SYDNEY: Hitachi and the Powerhouse Museum in Sydney have joined forces to make education more interactive. The pop-sci museum has a history of innovation, and the new installation, which combines learning with Hitachi Starboards, is intended to get kids more interested in learning.

In a room previously occupied with PCs and laptops – considered boring by today’s standards – Hitachi has installed four FX DUO-77 interactive whiteboards and four CP-A100 ultra-short throw projectors. These setups can work with either Macs or PCs.

At a presentation to media yesterday, the Powerhouse was using video editing software, Apple’s GarageBand program and Google Earth to show how students and teachers can best utilise technology to make learning more interesting.

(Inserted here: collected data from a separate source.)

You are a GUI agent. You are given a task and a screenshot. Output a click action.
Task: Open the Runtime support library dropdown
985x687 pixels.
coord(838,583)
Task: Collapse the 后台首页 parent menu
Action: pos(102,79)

Having been schooled just before Broadband revolution, this journalist fondly remembers opening atlases and reciting Shakespeare from books, but today’s students are somewhat past such archaic practices, so this was something of an eye-opener.

Hitachi general manager, digital technology solutions group, Dipak Kumar said that these installations, which cost around $6,000 each, are designed for school classrooms, and some are already being fitted with the units. Kumar also commended the Powerhouse Museum for its ongoing work with schoolchildren.

“The Powerhouse Museum is one of Australia’s most popular museums and is at the leading edge of technology and design,” he said. “We are proud to have our technology installed in the workshops and thrilled to see students creatively learning with the help of Hitachi interactive whiteboards and projectors.”